The fact that this current bullying scandal has become headline news is due to the fact that it is something that we have simply never acknowledged. Just like when Derrick Rose sat out, shedding light on the fact that an athlete is allowed to feel psychologically compromised by a devastating physical injury and that you do not have to sacrifice your body in an industry that applauds those who perform at the cost of their health; or when Jason Collins revealed he was gay, showing us that homosexuality exists within the uber-masculine industry; or when Roger Goodell set out to make the NFL safer for its players, setting a precedent that athletes are not gladiators sent to fight to the death.
This recent scandal has itself brought another issue to the public, that athletes are not robots built for our amusement, but real human being with real feelings. Yes, feelings do exist within professional sports, even one as masculine as football, where its players are constantly trying to knock each others’ heads off.

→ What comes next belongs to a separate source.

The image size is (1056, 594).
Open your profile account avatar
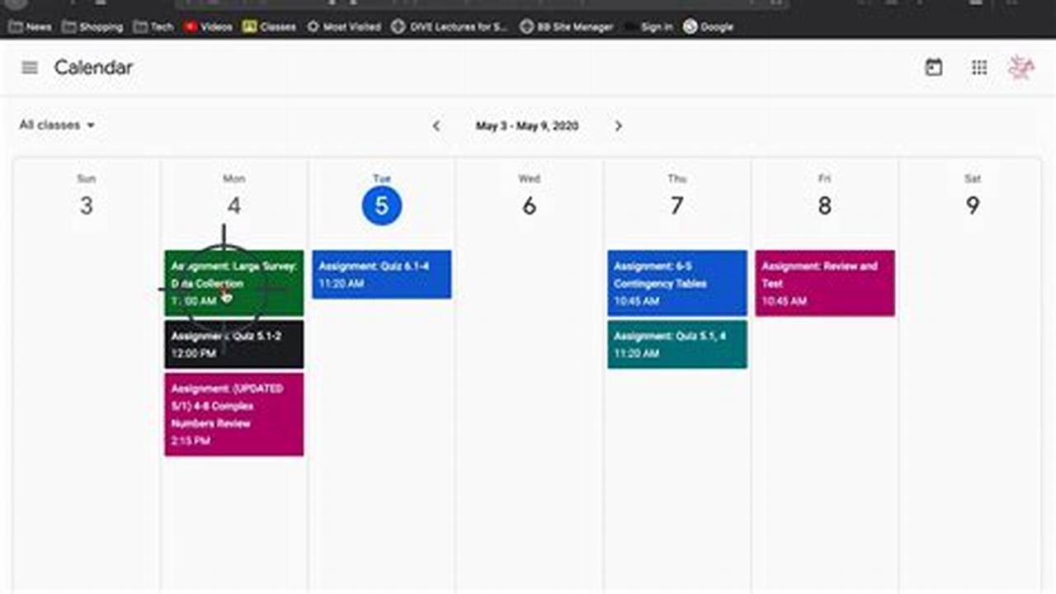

To those who claim that emotions do not have a place within sports: Why not? Are emotions okay when Kevin Garnett screams at his teammates, or when Lou Piniella would go off on tirades? Or how about when Eli Manning trembles as he holds up the Lombardi Trophy? With so many other emotions flying around in this industry, it should not be shocking that many of these players are in fact very sensitive.

So even if this situation were to turn out as a complete over exaggeration, it has brought light to an issue that has most likely been swept under the carpet for quite some time in the sports industry. The helmets may unintentionally dehumanize these players, but with time we will begin to realize just how human these athletes really are.